— Start of Data for this exercise —
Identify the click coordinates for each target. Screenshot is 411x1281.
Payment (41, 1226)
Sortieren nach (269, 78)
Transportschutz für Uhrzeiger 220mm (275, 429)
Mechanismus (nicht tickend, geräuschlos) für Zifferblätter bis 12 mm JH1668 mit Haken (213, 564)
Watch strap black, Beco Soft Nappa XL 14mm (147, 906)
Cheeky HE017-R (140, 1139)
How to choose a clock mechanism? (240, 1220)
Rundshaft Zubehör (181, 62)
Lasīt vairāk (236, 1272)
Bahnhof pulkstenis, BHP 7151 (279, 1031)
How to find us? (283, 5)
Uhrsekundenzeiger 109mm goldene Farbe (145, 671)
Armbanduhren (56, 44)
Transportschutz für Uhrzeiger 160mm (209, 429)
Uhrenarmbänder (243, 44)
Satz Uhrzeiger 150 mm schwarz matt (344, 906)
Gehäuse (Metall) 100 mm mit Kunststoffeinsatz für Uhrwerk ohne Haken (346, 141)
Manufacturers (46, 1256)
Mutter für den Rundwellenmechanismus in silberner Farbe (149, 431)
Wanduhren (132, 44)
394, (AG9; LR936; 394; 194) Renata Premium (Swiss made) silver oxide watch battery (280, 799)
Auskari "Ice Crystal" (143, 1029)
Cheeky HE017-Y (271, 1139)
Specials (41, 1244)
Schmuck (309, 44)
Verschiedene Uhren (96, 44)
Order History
— End of Data for this exercise —
— Start of Data for this exercise —
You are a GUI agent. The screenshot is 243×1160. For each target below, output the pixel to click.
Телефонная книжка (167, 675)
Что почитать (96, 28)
— End of Data for this exercise —
> [What you need to do]:
Count the lines of the records above that contain the word "Transportschutz", and give only the number.

> [Solution for this task]:
2